Americans long have taken abundant and cheap food for granted, blessed as we are by millions of acres of fertile farmland, particularly in California and the central states
By
JEFF ROWE Associated Press
September 1, 2020, 12:57 PM
• 3 min read
“Perilous Bounty: The Looming Collapse of American Farming and How We Can Prevent It,” by Tom Philpott (Bloomsbury Publishing)
Americans long have taken abundant and cheap food for granted, blessed as we are by millions of acres of fertile farmland, particularly in California and the central states.
Those farmlands, and our food supply, are tipping toward grave risk unless we modify our farming habits, author Tom Philpott says in “Perilous Bounty: The Looming Collapse of American Farming and How We Can Prevent It.”
He makes a solid case that our intensive, industrial farm practices are draining California aquifers and causing severe fertile soil erosion in the Plains states.
Both practices ultimately will be catastrophic, he writes.
Some arithmetic:
— Between December 2004 and November 2013, the Colorado River basin lost almost 53 million acre feet of underground water.
— Iowa farmland in losing topsoil to runoff faster than it can be replenished.
— The water table in many parts of California’s vast and productive central valley has sunken to 100 feet.
— 200 million pounds of pesticides are used annually in California alone.
The book acknowledges a body of news reporting on this issue but deftly pulls together the whole crisis. Philpott is a veteran reporter for Mother Jones magazine and he has himself been a farmer, so he knows the language of agriculture.

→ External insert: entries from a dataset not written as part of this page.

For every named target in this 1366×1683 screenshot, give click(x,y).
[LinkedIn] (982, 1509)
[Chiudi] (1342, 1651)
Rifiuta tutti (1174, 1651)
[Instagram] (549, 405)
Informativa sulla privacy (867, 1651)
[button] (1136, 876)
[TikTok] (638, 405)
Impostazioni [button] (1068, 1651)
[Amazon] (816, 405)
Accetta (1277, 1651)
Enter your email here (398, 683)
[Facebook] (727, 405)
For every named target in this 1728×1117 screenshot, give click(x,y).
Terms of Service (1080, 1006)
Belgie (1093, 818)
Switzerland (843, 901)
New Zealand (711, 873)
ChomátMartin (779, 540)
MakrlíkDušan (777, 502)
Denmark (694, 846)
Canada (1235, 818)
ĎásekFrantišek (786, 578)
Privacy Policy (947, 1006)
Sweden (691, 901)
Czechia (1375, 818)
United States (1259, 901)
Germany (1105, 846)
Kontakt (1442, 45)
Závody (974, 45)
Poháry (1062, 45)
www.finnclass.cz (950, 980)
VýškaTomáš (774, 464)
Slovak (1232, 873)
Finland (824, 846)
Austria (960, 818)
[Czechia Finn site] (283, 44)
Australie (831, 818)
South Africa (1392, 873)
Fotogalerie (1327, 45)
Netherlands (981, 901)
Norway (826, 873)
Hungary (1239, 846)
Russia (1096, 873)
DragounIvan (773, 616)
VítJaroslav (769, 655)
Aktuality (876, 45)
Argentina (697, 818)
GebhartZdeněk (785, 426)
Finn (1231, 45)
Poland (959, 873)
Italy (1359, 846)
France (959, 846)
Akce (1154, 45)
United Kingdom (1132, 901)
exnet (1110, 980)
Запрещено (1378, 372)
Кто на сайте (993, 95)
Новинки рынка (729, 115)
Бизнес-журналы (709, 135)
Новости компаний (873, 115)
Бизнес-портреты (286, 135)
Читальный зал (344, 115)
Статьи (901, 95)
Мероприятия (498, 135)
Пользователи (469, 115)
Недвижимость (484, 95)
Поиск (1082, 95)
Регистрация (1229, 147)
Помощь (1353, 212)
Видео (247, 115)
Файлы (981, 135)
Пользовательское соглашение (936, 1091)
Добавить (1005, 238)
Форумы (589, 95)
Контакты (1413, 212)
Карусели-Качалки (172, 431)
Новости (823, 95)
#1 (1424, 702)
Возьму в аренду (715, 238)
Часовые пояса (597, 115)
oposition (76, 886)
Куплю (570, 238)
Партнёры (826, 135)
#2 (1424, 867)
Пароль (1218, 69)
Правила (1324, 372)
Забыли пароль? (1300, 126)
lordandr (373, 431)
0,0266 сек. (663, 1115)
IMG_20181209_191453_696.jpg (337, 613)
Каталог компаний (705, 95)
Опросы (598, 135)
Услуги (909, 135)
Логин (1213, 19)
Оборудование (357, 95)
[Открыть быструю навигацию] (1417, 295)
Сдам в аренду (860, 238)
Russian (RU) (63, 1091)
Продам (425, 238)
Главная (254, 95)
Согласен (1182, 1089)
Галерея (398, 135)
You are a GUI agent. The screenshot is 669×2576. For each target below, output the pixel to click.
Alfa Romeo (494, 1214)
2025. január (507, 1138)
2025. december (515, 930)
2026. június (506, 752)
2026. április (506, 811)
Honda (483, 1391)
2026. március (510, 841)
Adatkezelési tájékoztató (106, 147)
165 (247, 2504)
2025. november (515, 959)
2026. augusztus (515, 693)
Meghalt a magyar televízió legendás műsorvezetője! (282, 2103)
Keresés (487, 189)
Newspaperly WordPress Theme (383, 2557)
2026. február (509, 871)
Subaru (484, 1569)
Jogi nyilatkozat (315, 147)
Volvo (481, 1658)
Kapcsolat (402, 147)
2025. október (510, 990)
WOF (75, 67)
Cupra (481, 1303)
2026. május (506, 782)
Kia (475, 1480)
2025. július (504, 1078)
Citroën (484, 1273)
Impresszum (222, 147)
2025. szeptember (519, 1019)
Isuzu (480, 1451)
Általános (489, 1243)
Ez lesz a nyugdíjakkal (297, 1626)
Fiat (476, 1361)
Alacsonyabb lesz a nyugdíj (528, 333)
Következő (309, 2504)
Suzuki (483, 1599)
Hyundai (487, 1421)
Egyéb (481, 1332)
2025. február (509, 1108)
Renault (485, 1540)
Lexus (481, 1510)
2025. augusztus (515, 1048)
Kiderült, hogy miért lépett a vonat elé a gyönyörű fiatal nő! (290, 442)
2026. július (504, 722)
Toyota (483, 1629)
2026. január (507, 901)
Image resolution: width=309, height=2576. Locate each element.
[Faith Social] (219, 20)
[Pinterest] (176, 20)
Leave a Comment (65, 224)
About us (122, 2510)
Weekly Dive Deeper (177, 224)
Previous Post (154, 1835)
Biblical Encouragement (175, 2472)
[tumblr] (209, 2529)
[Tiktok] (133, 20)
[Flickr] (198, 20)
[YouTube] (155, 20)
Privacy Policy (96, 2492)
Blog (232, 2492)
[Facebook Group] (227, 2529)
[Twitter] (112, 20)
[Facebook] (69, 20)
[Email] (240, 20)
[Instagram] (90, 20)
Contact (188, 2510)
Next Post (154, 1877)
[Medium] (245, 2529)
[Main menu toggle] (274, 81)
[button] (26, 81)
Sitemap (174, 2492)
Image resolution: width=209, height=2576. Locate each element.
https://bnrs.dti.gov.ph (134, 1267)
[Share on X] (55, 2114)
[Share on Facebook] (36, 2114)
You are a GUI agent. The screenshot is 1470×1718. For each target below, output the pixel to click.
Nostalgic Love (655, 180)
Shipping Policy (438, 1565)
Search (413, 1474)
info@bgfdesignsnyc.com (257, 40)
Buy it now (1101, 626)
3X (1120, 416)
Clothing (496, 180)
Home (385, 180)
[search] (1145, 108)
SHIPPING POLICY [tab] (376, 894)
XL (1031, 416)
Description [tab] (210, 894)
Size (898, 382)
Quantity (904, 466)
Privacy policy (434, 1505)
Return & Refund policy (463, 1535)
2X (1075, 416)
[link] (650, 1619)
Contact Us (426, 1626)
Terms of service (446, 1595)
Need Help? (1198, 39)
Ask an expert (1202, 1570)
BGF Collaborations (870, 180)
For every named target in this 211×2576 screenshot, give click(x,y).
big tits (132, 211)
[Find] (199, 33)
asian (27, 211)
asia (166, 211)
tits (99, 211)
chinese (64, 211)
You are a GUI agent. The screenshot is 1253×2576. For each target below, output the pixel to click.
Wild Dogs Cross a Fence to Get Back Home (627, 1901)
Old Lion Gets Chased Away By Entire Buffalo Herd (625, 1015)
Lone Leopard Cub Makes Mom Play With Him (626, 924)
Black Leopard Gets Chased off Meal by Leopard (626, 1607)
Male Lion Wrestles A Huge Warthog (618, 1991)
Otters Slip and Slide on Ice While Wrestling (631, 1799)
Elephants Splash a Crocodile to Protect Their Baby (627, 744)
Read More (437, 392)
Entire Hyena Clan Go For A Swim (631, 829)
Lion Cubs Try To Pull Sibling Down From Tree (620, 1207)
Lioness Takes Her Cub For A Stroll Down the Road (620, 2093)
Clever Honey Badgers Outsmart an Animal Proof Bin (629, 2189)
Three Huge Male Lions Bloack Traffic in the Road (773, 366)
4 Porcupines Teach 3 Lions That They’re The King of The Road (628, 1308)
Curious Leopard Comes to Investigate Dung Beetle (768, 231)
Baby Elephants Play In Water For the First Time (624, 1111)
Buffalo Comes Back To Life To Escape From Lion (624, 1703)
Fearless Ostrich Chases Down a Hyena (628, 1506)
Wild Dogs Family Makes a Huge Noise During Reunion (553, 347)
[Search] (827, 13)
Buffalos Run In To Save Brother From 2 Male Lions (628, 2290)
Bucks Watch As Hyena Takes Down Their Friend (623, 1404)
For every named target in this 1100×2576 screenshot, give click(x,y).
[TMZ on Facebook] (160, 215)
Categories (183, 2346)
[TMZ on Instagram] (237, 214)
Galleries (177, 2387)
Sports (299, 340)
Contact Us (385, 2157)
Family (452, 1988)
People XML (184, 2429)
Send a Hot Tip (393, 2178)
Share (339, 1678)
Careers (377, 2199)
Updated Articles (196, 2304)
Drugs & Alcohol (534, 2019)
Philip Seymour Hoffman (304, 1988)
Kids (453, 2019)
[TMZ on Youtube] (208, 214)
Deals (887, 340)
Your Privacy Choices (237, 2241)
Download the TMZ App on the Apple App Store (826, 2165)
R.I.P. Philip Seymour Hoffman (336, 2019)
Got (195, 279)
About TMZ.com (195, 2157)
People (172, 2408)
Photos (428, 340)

“Perilous Bounty” presents several farmers in California and Iowa who have figured out how to grow crops profitably without either draining the aquifers or allowing annual top soil runoff, but fellow farmers tend to see these growers are curiosities at best.
Moreover, the book cites university researchers who have shown that we can maintain high-crop yields while reducing fertilizer use by restoring biodiversity; for example, planting oats, alfalfa or clover rather than leaving bare Iowa soil open in winter to rainwater runoff.
However, as Philpott notes, the agribusiness industry as it has evolved in the United States is controlled by a few giant corporations and the flow of billions of dollars in government payouts and crop insurance programs that keep central states’ farmers locked into corn and soybean-producing programs year after year.
Meantime, the evidence Philpott and others before him present is clear: Not only must we significantly alter our farming practices but we also must address the causes of climate change if we are to avoid ruining our farm land and turning from a nation of vast agricultural bounty to a land unable to produce enough food for its people.
Will we have the political will to demand a revolution in American agriculture to systems that will preserve aquifers and topsoil?
Don’t bet on it. As Philpott points out, agribusiness interests spend $100 million each two-year federal election cycle.